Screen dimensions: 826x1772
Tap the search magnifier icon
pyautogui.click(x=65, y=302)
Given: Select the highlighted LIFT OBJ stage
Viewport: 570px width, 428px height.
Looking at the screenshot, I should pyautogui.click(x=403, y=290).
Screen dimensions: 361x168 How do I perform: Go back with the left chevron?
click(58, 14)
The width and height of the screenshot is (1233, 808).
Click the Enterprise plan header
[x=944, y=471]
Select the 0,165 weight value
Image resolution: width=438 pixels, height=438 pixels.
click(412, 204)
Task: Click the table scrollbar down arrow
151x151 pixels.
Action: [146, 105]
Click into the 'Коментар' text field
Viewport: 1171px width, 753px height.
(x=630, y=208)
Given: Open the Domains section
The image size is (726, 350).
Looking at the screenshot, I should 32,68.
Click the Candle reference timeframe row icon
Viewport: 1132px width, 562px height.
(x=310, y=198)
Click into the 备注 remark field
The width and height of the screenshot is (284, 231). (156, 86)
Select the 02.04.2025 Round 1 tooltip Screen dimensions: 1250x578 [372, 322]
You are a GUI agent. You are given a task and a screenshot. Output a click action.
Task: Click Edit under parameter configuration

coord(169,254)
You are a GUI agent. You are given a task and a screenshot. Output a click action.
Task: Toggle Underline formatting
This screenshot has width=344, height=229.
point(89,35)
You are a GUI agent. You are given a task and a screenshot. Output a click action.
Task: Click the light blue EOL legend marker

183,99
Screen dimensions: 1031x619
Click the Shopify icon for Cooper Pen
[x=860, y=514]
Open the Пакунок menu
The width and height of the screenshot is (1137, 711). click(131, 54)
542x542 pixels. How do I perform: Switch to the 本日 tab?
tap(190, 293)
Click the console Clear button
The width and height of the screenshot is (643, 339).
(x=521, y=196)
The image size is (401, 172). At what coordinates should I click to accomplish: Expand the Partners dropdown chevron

★ ★ ★

What the task asks — Print every record above. Keep each one exactly as it is.

Result of the exercise —
Screen dimensions: 826x1772
Tap the search magnifier icon
pyautogui.click(x=65, y=302)
Given: Select the highlighted LIFT OBJ stage
Viewport: 570px width, 428px height.
Looking at the screenshot, I should pyautogui.click(x=403, y=290).
Screen dimensions: 361x168 How do I perform: Go back with the left chevron?
click(58, 14)
The width and height of the screenshot is (1233, 808).
Click the Enterprise plan header
[x=944, y=471]
Select the 0,165 weight value
Image resolution: width=438 pixels, height=438 pixels.
click(412, 204)
Task: Click the table scrollbar down arrow
151x151 pixels.
Action: [146, 105]
Click into the 'Коментар' text field
Viewport: 1171px width, 753px height.
(x=630, y=208)
Given: Open the Domains section
The image size is (726, 350).
Looking at the screenshot, I should 32,68.
Click the Candle reference timeframe row icon
Viewport: 1132px width, 562px height.
(x=310, y=198)
Click into the 备注 remark field
The width and height of the screenshot is (284, 231). (156, 86)
Select the 02.04.2025 Round 1 tooltip Screen dimensions: 1250x578 [372, 322]
You are a GUI agent. You are given a task and a screenshot. Output a click action.
Task: Click Edit under parameter configuration

coord(169,254)
You are a GUI agent. You are given a task and a screenshot. Output a click action.
Task: Toggle Underline formatting
This screenshot has width=344, height=229.
point(89,35)
You are a GUI agent. You are given a task and a screenshot. Output a click action.
Task: Click the light blue EOL legend marker

183,99
Screen dimensions: 1031x619
Click the Shopify icon for Cooper Pen
[x=860, y=514]
Open the Пакунок menu
The width and height of the screenshot is (1137, 711). click(131, 54)
542x542 pixels. How do I perform: Switch to the 本日 tab?
tap(190, 293)
Click the console Clear button
The width and height of the screenshot is (643, 339).
(x=521, y=196)
The image size is (401, 172). At what coordinates should I click to accomplish: Expand the Partners dropdown chevron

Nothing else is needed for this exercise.